Task item
An exact transcript of all the records is the expected answer.

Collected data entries
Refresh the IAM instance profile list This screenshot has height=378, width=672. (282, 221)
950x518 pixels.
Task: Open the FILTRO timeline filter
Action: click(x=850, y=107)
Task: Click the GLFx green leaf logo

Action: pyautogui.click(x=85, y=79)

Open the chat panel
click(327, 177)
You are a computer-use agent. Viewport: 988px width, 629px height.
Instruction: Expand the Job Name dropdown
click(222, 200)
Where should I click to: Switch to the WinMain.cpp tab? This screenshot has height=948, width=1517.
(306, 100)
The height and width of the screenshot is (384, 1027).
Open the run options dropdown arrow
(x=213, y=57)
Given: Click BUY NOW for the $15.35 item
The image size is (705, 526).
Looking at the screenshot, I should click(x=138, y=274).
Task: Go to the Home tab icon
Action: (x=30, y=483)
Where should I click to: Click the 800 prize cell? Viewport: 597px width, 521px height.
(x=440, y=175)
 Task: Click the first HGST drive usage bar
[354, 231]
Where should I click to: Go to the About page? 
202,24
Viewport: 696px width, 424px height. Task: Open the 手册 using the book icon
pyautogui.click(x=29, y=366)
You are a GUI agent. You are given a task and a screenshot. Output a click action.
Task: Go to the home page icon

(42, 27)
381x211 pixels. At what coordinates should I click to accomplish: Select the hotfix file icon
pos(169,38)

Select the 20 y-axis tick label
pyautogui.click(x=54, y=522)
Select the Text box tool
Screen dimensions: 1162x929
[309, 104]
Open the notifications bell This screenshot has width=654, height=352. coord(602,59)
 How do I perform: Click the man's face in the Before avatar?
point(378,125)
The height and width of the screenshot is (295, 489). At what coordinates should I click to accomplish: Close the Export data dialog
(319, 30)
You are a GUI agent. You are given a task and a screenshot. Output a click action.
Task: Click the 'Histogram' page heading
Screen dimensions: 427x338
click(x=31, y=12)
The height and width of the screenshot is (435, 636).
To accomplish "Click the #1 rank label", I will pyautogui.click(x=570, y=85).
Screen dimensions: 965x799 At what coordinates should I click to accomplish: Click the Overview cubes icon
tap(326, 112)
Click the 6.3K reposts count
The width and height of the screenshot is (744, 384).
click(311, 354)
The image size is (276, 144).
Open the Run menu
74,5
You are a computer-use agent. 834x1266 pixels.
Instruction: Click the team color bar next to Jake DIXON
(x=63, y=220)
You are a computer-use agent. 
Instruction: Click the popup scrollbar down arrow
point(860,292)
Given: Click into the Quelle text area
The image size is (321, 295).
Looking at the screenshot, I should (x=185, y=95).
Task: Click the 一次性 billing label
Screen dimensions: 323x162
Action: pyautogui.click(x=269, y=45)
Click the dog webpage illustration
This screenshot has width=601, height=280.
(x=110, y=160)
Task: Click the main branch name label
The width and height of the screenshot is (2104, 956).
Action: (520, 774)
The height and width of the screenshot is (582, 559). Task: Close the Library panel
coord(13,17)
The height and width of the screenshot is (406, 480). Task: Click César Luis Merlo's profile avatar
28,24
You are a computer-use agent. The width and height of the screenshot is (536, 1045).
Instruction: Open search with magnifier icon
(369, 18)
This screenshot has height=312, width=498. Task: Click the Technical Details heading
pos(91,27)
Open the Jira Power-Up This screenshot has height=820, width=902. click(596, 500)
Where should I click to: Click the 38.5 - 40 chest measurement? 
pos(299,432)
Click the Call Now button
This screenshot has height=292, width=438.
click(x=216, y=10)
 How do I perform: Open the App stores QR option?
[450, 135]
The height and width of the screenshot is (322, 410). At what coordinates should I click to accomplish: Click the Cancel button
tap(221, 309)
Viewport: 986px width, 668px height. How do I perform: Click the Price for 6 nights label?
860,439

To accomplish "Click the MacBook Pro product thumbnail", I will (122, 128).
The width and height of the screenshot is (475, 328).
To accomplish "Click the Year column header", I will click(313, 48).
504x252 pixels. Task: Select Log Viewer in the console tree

Response area
Refresh the IAM instance profile list This screenshot has height=378, width=672. (282, 221)
950x518 pixels.
Task: Open the FILTRO timeline filter
Action: click(x=850, y=107)
Task: Click the GLFx green leaf logo

Action: pyautogui.click(x=85, y=79)

Open the chat panel
click(327, 177)
You are a computer-use agent. Viewport: 988px width, 629px height.
Instruction: Expand the Job Name dropdown
click(222, 200)
Where should I click to: Switch to the WinMain.cpp tab? This screenshot has height=948, width=1517.
(306, 100)
The height and width of the screenshot is (384, 1027).
Open the run options dropdown arrow
(x=213, y=57)
Given: Click BUY NOW for the $15.35 item
The image size is (705, 526).
Looking at the screenshot, I should click(x=138, y=274).
Task: Go to the Home tab icon
Action: (x=30, y=483)
Where should I click to: Click the 800 prize cell? Viewport: 597px width, 521px height.
(x=440, y=175)
 Task: Click the first HGST drive usage bar
[354, 231]
Where should I click to: Go to the About page? 
202,24
Viewport: 696px width, 424px height. Task: Open the 手册 using the book icon
pyautogui.click(x=29, y=366)
You are a GUI agent. You are given a task and a screenshot. Output a click action.
Task: Go to the home page icon

(42, 27)
381x211 pixels. At what coordinates should I click to accomplish: Select the hotfix file icon
pos(169,38)

Select the 20 y-axis tick label
pyautogui.click(x=54, y=522)
Select the Text box tool
Screen dimensions: 1162x929
[309, 104]
Open the notifications bell This screenshot has width=654, height=352. coord(602,59)
 How do I perform: Click the man's face in the Before avatar?
point(378,125)
The height and width of the screenshot is (295, 489). At what coordinates should I click to accomplish: Close the Export data dialog
(319, 30)
You are a GUI agent. You are given a task and a screenshot. Output a click action.
Task: Click the 'Histogram' page heading
Screen dimensions: 427x338
click(x=31, y=12)
The height and width of the screenshot is (435, 636).
To accomplish "Click the #1 rank label", I will pyautogui.click(x=570, y=85).
Screen dimensions: 965x799 At what coordinates should I click to accomplish: Click the Overview cubes icon
tap(326, 112)
Click the 6.3K reposts count
The width and height of the screenshot is (744, 384).
click(311, 354)
The image size is (276, 144).
Open the Run menu
74,5
You are a computer-use agent. 834x1266 pixels.
Instruction: Click the team color bar next to Jake DIXON
(x=63, y=220)
You are a computer-use agent. 
Instruction: Click the popup scrollbar down arrow
point(860,292)
Given: Click into the Quelle text area
The image size is (321, 295).
Looking at the screenshot, I should (x=185, y=95).
Task: Click the 一次性 billing label
Screen dimensions: 323x162
Action: pyautogui.click(x=269, y=45)
Click the dog webpage illustration
This screenshot has width=601, height=280.
(x=110, y=160)
Task: Click the main branch name label
The width and height of the screenshot is (2104, 956).
Action: (520, 774)
The height and width of the screenshot is (582, 559). Task: Close the Library panel
coord(13,17)
The height and width of the screenshot is (406, 480). Task: Click César Luis Merlo's profile avatar
28,24
You are a computer-use agent. The width and height of the screenshot is (536, 1045).
Instruction: Open search with magnifier icon
(369, 18)
This screenshot has height=312, width=498. Task: Click the Technical Details heading
pos(91,27)
Open the Jira Power-Up This screenshot has height=820, width=902. click(596, 500)
Where should I click to: Click the 38.5 - 40 chest measurement? 
pos(299,432)
Click the Call Now button
This screenshot has height=292, width=438.
click(x=216, y=10)
 How do I perform: Open the App stores QR option?
[450, 135]
The height and width of the screenshot is (322, 410). At what coordinates should I click to accomplish: Click the Cancel button
tap(221, 309)
Viewport: 986px width, 668px height. How do I perform: Click the Price for 6 nights label?
860,439

To accomplish "Click the MacBook Pro product thumbnail", I will (122, 128).
The width and height of the screenshot is (475, 328).
To accomplish "Click the Year column header", I will click(313, 48).
504x252 pixels. Task: Select Log Viewer in the console tree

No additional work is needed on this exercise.